**PASSAGE FOR REVIEW**

+ + +

- Country: Macedonia
- Selection process: Internal selection
- Announcement date: Artist: 19 November 2011 Song: 29 February 2012

Competing entry
- Song: "Crno i belo"
- Artist: Kaliopi
- Songwriters: Kaliopi; Romeo Grill;

Placement
- Semi-final result: Qualified (9th, 53 points)
- Final result: 13th, 71 points

Participation chronology

= Macedonia in the Eurovision Song Contest 2012 =

Macedonia (Note: Officially under the provisional appellation "former Yugoslav Republic of Macedonia", abbreviated "FYR Macedonia".) was represented at the Eurovision Song Contest 2012 with the song "Crno i belo" written by Kaliopi and Romeo Grill. The song was performed by Kaliopi, who was internally selected by the Macedonian broadcaster Macedonian Radio Television (MRT) to compete for Macedonia at the 2012 contest in Baku, Azerbaijan. Kaliopi's appointment as the Macedonian representative was announced on 19 November 2011, while her song, "Crno i belo", was presented to the public in a television special titled Evrosong 2012 ("Eurosong 2012") on 29 February 2012.

Macedonia was drawn to compete in the second semi-final of the Eurovision Song Contest which took place on 24 May 2012. Performing during the show in position 2, "Crno i belo" was announced among the top 10 entries of the second semi-final and therefore qualified to compete in the final on 26 May. It was later revealed that Macedonia placed ninth out of the 18 participating countries in the semi-final with 53 points. In the final, Macedonia performed in position 22 and placed thirteenth out of the 26 participating countries, scoring 71 points.

==Background==

Prior to the 2012 contest, Macedonia had participated in the Eurovision Song Contest eleven times since its first entry in . The nation's best result in the contest to this point was twelfth, which it achieved in 2006 with the song "Ninanajna" performed by Elena Risteska. Following the introduction of semi-finals for the , Macedonia had featured in only four finals.

+ + +

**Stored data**

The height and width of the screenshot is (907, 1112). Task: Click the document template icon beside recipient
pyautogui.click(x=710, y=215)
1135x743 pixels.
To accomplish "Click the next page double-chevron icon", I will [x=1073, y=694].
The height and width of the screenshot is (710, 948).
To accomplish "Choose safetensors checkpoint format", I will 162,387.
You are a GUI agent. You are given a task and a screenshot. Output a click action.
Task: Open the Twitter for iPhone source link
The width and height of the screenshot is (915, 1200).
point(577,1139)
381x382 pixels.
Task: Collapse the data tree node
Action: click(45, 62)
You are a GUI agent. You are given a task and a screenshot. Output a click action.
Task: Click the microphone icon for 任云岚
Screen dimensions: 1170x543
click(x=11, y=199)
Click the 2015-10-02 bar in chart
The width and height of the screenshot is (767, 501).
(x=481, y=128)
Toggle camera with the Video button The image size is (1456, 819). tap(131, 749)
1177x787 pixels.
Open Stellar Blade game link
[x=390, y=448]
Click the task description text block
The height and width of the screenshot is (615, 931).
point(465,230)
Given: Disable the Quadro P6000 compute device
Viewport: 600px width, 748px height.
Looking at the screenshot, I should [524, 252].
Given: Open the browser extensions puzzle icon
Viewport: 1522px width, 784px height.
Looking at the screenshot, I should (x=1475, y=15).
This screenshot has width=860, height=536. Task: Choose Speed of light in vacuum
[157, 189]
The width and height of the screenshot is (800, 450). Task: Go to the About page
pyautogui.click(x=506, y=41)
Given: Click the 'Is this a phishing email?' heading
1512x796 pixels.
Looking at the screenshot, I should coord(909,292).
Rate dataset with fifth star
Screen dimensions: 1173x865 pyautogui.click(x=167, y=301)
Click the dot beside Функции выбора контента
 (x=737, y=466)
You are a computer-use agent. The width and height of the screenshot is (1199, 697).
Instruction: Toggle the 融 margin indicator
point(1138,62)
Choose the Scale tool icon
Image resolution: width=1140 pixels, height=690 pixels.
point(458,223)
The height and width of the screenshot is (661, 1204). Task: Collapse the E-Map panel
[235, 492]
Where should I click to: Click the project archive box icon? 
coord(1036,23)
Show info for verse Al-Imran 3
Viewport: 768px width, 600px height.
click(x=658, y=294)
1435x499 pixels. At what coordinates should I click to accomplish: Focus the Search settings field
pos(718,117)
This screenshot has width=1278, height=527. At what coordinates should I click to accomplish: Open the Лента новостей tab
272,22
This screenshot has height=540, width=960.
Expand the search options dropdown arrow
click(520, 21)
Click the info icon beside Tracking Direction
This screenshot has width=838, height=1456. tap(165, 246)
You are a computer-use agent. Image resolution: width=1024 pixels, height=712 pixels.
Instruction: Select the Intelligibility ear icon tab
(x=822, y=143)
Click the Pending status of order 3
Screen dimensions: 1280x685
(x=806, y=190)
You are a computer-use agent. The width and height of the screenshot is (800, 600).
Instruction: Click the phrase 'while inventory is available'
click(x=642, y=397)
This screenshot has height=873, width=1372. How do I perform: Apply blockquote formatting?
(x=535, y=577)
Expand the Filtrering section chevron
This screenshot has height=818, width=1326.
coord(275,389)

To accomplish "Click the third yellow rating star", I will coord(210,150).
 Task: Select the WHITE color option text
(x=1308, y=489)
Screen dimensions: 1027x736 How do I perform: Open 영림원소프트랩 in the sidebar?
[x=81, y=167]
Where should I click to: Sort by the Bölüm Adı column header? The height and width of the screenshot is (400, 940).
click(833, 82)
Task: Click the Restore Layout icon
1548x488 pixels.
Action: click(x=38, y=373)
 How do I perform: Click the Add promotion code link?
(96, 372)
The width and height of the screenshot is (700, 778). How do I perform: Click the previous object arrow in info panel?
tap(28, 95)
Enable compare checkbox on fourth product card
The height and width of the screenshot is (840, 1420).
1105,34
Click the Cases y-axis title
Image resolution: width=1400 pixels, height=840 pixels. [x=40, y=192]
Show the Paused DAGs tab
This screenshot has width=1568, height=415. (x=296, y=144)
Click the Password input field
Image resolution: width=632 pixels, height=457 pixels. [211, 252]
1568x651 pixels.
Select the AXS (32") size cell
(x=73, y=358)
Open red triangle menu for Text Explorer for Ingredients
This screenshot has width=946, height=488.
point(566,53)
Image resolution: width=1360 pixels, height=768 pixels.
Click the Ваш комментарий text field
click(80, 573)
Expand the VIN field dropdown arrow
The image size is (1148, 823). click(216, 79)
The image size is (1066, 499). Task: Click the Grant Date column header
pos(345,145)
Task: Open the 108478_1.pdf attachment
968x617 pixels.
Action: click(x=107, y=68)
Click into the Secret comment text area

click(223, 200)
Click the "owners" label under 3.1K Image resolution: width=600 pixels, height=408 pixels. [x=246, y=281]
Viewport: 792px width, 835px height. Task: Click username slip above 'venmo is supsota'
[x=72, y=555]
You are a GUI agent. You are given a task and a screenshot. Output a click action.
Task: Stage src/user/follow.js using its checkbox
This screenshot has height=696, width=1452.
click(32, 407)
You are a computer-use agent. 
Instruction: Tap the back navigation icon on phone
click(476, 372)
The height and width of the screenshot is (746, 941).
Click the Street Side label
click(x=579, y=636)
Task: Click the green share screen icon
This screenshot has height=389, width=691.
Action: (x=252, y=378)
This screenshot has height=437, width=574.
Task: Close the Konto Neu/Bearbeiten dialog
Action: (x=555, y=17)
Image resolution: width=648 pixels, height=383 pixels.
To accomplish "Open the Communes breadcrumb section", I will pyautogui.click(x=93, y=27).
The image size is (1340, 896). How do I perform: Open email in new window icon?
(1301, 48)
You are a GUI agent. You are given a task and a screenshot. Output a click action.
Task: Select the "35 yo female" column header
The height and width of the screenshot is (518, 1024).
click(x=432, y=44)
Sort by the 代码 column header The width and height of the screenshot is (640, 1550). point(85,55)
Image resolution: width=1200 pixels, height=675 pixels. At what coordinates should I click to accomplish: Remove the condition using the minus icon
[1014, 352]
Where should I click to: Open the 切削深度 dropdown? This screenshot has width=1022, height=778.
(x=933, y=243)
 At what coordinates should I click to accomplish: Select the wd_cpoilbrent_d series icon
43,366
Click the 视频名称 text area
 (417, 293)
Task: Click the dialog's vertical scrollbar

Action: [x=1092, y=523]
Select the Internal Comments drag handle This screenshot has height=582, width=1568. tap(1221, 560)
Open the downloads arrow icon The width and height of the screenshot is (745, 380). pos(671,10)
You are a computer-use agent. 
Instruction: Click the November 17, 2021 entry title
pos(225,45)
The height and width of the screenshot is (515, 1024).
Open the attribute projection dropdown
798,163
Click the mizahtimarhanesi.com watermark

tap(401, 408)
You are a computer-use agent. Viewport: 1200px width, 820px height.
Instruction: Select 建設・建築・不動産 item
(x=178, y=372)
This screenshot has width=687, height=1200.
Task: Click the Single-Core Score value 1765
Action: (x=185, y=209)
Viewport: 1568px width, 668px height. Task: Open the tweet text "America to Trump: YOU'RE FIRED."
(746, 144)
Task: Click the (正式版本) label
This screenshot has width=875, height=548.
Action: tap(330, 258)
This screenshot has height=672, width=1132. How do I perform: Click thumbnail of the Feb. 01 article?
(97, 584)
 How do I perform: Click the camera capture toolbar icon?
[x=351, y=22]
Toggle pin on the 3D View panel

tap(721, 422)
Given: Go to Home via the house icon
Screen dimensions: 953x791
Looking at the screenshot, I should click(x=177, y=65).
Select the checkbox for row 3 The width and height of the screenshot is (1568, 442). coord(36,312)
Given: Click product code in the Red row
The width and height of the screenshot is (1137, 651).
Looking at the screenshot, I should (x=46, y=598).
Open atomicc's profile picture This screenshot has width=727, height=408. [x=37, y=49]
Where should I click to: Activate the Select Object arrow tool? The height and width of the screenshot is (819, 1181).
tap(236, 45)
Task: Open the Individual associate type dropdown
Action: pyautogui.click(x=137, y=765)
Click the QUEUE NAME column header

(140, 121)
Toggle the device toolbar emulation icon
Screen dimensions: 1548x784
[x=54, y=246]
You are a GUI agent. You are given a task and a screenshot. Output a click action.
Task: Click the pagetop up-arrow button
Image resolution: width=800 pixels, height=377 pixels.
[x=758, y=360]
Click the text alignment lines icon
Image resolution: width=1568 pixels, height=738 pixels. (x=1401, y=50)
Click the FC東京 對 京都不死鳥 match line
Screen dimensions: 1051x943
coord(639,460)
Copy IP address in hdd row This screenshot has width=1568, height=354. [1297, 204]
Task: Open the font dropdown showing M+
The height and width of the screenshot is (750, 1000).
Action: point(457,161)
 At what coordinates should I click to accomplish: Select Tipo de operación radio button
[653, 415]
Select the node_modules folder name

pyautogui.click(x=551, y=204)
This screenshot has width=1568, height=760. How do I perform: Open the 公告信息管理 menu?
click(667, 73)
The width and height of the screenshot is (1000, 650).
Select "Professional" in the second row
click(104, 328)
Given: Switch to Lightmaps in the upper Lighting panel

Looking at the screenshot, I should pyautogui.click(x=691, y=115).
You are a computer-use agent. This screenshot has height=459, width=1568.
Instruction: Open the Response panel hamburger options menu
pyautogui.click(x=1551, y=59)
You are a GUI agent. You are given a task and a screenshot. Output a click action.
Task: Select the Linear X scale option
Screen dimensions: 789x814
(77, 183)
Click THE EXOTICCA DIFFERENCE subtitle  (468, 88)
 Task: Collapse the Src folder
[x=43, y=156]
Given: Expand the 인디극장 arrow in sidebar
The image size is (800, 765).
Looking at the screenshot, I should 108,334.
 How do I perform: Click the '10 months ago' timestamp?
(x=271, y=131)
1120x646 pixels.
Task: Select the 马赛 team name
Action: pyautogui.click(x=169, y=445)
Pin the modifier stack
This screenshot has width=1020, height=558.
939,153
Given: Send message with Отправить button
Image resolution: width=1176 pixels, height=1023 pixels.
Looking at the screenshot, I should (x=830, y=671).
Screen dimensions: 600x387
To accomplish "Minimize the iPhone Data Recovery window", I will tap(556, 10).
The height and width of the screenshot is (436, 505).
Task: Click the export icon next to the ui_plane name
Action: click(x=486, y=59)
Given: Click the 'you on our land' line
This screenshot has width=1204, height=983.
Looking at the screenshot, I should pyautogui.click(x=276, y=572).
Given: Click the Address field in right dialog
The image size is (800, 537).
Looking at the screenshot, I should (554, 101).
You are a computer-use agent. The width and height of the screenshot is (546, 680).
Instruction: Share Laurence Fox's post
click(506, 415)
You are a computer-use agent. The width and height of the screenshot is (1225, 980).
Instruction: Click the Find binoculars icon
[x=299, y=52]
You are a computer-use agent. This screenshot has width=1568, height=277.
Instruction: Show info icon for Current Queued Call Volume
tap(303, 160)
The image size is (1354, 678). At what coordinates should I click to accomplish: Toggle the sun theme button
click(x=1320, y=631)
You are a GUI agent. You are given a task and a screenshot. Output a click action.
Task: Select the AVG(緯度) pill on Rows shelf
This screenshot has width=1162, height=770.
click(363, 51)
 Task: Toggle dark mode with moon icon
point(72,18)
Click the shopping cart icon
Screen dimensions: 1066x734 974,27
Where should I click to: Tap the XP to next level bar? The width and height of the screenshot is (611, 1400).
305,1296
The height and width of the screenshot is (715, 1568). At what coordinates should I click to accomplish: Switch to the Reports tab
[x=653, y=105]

+ + +

**EXERCISE**
Pick up the article about Macedonia at the Eurovision Song Contest 2012 after its final sentence and write the next part.

**ANSWER TO THE EXERCISE**
The Macedonian national broadcaster, Macedonian Radio Television (MRT), broadcasts the event within Macedonia and organises the selection process for the nation's entry. Macedonia had previously selected their entry for the Eurovision Song Contest through both national finals and internal selections. MRT confirmed their intentions to participate at the 2012 Eurovision Song Contest on 19 November 2011. Between 2008 and 2011, Macedonia selected their entries using the national final Skopje Fest. During this period, the nation failed to qualify to the final on every occasion. For 2012, MRT internally selected the Macedonian artist and with the song originally planned to be selected through a three-song national final. However, the broadcaster ultimately opted to also internally select the song.

==Before Eurovision==

=== Internal selection ===
On 19 November 2011, MRT announced that they had internally selected Kaliopi to represent Macedonia in Baku. Kaliopi was previously the proposed Macedonian entry in 1996 with the song "Samo ti"; however, the entry was eliminated in an audio-only pre-qualifying round. Kaliopi had previously attempted to participate in the Eurovision Song Contest on several occasions. Her earliest attempt was in 1987 when she competed in the Yugoslav national final with the song "Emanuel" which placed tenth. The singer had also competed in several Macedonian national final selections over the years: in 1998 with the song "Ne zaboravaj" which placed ninth, in 2006 with the song "Silna" which placed sixth, and in 2009 with the song "Rum Dum Dum" which she performed in a duet with Naum Petreski and placed second.

On 16 February 2012, it was announced that Kaliopi would perform the song "Crno i belo" at the Eurovision Song Contest 2012. "Crno i belo" and was presented to the public in a special show hosted by Dimitar Atanasovski titled Evrosong 2012 ("Eurosong 2012"), which took place on 29 February 2012 and was broadcast on MRT 1, MRT Sat and online via the official Eurovision Song Contest website eurovision.tv. In addition to presenting Kaliopi's 2012 Eurovision entry, the show featured performances of songs from her repertoire. "Crno i belo" was composed by Romeo Grill with lyrics written by Kaliopi herself, and was selected from several proposals that MRT received from local and international composers. During a press conference in November 2011 following the artist announcement, Kaliopi stated that her contest entry would be created by the singer herself and performed in Macedonian.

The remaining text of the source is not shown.